Keep that statement in mind...

> a democratic government can legitimately - and must 

That is your OPINION. Think of something sacred to you. Something that 
you feel is beyond any "legitimate" reach of government. Is it who to 
marry? What to smoke? What to eat (not safe or not, just "what")? 
What to watch on TV? What to think? What computer OS to use?

The only difference between you and I is that what we consider beyond 
the "legitimate" reach of government is different.

> - impose restrictions on anti-social behaviour like gun-use,

Non-sequiter. Mere "gun use" is in no way anti-social. I can use a 
fire-extinguisher to crush someone's skull in, the largest mass 
murder in American history was perpetrated with airplanes. Neither of 
these acts reflects upon fire-extinguishers or airplanes, or the 
people who own or use them daily.

Even more important, guns, fire-extinguishers and airplanes do not 
have "behavior", they are inanimate objects entirely subjet to the 
will of the individual wielding them. This is an important 
distinction often lost in the emotionally heated debate over 

> profiteering, polluting and other selfish behaviour (obviously
> including regular crime);

I have to ask, how is polluting not a "regular" crime?

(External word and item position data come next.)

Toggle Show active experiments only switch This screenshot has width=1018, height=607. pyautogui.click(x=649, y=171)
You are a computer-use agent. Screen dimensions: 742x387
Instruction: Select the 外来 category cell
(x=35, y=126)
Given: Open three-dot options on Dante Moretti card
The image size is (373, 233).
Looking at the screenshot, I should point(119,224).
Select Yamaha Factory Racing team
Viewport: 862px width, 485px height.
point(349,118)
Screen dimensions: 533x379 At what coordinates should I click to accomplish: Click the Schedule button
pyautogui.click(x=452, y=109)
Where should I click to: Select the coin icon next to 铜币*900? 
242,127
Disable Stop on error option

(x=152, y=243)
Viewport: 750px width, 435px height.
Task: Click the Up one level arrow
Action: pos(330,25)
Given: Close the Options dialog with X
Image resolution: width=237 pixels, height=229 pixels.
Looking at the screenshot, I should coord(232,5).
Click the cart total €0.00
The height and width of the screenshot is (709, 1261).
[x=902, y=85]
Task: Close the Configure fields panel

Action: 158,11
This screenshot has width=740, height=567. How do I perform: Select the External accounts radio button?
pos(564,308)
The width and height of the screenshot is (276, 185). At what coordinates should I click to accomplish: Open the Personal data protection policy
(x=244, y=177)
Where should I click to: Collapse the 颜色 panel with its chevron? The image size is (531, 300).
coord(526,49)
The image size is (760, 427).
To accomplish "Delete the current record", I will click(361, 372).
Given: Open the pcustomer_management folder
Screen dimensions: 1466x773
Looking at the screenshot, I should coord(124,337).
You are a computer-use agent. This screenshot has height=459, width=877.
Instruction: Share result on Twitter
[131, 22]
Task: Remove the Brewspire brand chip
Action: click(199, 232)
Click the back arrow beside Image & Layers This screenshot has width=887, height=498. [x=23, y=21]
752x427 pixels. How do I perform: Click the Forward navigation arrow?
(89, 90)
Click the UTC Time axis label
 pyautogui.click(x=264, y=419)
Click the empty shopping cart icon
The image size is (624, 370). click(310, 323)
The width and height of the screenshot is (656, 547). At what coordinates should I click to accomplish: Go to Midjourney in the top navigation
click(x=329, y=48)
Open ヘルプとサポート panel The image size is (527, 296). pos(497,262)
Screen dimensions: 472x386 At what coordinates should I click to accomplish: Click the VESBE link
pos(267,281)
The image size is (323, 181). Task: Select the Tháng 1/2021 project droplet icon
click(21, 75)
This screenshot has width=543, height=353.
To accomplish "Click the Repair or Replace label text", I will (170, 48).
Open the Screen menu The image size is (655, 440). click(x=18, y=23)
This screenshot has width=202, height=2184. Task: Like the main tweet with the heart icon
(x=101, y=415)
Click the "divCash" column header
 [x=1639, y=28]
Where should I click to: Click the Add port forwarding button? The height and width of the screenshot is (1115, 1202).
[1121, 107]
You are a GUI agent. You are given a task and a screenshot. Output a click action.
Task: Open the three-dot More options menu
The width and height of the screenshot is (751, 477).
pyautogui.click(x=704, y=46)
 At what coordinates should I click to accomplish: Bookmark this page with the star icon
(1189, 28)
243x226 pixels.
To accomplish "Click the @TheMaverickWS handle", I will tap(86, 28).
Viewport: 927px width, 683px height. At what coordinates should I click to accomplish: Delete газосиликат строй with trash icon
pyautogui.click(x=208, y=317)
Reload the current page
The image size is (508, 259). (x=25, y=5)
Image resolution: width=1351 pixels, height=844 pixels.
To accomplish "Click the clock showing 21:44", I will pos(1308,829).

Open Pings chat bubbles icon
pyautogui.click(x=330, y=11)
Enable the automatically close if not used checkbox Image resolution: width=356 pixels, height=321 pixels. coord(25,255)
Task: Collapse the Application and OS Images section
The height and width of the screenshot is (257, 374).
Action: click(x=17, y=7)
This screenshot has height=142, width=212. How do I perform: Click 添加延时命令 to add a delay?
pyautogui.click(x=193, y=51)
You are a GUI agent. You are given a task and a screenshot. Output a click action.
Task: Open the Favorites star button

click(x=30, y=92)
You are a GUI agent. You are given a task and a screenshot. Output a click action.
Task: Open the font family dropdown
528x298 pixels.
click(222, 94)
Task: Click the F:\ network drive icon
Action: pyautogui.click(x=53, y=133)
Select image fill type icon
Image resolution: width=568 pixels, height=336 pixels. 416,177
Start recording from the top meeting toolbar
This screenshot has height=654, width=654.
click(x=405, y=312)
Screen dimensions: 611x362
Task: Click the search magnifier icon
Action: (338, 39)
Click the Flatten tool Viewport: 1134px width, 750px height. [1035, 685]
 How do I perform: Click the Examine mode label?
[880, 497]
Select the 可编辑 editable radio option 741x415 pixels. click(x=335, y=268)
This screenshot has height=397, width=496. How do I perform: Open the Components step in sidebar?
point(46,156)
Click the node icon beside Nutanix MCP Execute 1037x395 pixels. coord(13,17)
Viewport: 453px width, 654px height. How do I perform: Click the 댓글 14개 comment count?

http://www.mises.org/story/2120 An interesting discussion of air 
pollution, if you're interested.

It is a crime because there are victims. My carrying a bazooka does 
not create a victim, only my abuse of it would. But as I said above, 
anything can be abused. Might as well try to prohibit breathing.

> and even in the absence of any government 
> at all (like, say, the Anarchists of the Spanish Civil War), or in
> a traditional community, these problems and issues are important
> and must be dealt with.

It is my impression you have read none of the dissertations on 
voluntary, as opposed to coercive, interactions between people.

I can suggest http://www.mises.org/rothbard/newliberty.asp if you want 
the full-court treatment, or just http://www.mises.org/story/1855 
which is entitled, "But Wouldn't Warlords Take Over?"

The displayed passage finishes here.